Question

Acetone on reduction with \(\mathrm{NaBH}_{4}\) gives 2 -Propanol.

Short answer

#Answer# Acetone undergoes reduction with sodium borohydride (\(\mathrm{NaBH}_{4}\)) through a two-step mechanism. Firstly, the hydride ion (H\(^-\)) from \(\mathrm{NaBH}_{4}\) attacks the electrophilic carbonyl carbon of acetone, forming a bond and breaking the C=O bond. Secondly, the oxygen atom of the intermediate species is protonated by a proton (H\(^+\)), resulting in the formation of 2-propanol, an alcohol.

Step-by-step solution

Identify the reactants and the products

In this reaction, acetone (a ketone) is being reduced by sodium borohydride (\(\mathrm{NaBH}_{4}\)) to give 2-propanol (an alcohol). The overall reaction can be written as follows: $$\text{Acetone} + \mathrm{NaBH}_{4} \rightarrow \text{2-Propanol}$$

Write the structures of the reactants and the expected product

Acetone has the structure: $$\text{CH}_{3} \text{-} \text{C} \text{=}\text{O} \text{-} \text{CH}_{3}$$ Sodium borohydride (\(\mathrm{NaBH}_{4}\)) can be represented as: $$\text{Na}^{+}[\text{BH}_{4}]^{-}$$ The expected product, 2-propanol, has the structure: $$\text{CH}_{3}\text{-}\text{CH}\text{-}\text{OH}\text{-}\text{CH}_{3}$$

Observe the role of \(\mathrm{NaBH}_{4}\) in the reaction

Sodium borohydride (\(\mathrm{NaBH}_{4}\)) is a reducing agent. It donates a hydride ion (H\(^-\)) to the carbonyl carbon of the acetone, which reduces the carbonyl group to an alcohol group.

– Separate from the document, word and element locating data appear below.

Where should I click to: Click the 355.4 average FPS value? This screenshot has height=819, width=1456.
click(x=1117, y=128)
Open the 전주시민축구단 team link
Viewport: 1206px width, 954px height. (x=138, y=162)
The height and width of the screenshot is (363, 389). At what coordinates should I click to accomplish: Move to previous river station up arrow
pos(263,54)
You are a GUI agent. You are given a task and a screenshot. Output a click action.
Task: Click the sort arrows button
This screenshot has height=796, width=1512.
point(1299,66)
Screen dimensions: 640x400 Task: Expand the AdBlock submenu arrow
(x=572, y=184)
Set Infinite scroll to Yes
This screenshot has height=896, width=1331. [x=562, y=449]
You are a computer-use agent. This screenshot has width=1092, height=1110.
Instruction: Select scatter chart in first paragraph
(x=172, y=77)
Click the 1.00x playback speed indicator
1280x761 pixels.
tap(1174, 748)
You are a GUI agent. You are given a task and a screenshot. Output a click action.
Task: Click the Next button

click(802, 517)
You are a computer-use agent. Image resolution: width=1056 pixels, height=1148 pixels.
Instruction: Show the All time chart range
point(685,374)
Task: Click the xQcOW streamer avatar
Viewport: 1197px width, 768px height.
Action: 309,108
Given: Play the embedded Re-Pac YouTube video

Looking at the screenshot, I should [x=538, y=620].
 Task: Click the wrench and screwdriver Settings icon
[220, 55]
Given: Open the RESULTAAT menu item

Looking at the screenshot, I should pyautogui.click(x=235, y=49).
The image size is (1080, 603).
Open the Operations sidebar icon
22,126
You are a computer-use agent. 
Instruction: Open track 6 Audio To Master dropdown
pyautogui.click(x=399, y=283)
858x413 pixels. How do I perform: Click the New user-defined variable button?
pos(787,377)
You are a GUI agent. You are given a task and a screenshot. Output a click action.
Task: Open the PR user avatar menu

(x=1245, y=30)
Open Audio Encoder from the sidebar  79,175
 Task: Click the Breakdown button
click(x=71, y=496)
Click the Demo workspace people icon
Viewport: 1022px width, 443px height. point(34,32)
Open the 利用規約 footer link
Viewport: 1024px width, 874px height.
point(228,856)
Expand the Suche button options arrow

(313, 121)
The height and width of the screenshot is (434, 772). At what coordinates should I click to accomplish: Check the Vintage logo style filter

Show the mechanism of the reduction reaction

Here is the step-by-step mechanism of the reduction reaction: 1. The hydride ion (H\(^-\)), provided by \(\mathrm{NaBH}_{4}\), attacks the electrophilic carbonyl carbon of acetone. This results in a bond formation between the hydride ion and the carbonyl carbon (C-O bond is broken). $$\text{CH}_{3} \text{-} \text{C} \text{=}\text{O} \text{-} \text{CH}_{3} \; \text{+ H}^{-} \rightarrow \text{CH}_{3} \text{-} \text{C} \text{-} \text{OH } |- \text{CH}_{3}$$ 2. The oxygen atom of acetone undergoes protonation by accepting a proton (H\(^+\)) from the solvent or from a released hydroxide ion (OH\(^-\)) during the reaction. This leads to the formation of 2-propanol. $$\text{CH}_{3} \text{-} \text{C} \text{-} \text{OH } |- \text{CH}_{3} \; \text{+ H}^{+} \rightarrow \text{CH}_{3}\text{-}\text{CH}\text{-}\text{OH}\text{-}\text{CH}_{3}$$ So, by following these steps, acetone is reduced by \(\mathrm{NaBH}_{4}\) to give 2-propanol as the final product.